%%

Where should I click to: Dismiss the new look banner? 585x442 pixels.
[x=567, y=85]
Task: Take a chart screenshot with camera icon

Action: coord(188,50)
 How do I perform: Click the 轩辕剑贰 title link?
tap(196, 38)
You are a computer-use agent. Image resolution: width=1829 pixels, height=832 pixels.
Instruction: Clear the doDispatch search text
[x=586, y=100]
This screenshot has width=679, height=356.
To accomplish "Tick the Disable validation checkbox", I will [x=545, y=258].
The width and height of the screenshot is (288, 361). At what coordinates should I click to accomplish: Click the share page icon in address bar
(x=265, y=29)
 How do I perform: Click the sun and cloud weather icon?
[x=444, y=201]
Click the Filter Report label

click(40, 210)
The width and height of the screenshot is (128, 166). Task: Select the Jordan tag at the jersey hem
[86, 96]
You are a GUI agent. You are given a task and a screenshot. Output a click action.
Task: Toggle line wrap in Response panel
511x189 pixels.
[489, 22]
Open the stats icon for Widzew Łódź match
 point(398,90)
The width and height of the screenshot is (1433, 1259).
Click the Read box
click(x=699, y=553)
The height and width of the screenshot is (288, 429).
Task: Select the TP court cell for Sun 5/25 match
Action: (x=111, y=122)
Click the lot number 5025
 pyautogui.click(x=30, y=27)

%%

TASK OBJECTIVE = Exactly and exclusively, repeat the lines from the line that contains "Instruction: Clear the doDispatch search text" through the end of the records, both ends included.

COMPLETED EXERCISE =
Instruction: Clear the doDispatch search text
[x=586, y=100]
This screenshot has width=679, height=356.
To accomplish "Tick the Disable validation checkbox", I will [x=545, y=258].
The width and height of the screenshot is (288, 361). At what coordinates should I click to accomplish: Click the share page icon in address bar
(x=265, y=29)
 How do I perform: Click the sun and cloud weather icon?
[x=444, y=201]
Click the Filter Report label

click(40, 210)
The width and height of the screenshot is (128, 166). Task: Select the Jordan tag at the jersey hem
[86, 96]
You are a GUI agent. You are given a task and a screenshot. Output a click action.
Task: Toggle line wrap in Response panel
511x189 pixels.
[489, 22]
Open the stats icon for Widzew Łódź match
 point(398,90)
The width and height of the screenshot is (1433, 1259).
Click the Read box
click(x=699, y=553)
The height and width of the screenshot is (288, 429).
Task: Select the TP court cell for Sun 5/25 match
Action: (x=111, y=122)
Click the lot number 5025
 pyautogui.click(x=30, y=27)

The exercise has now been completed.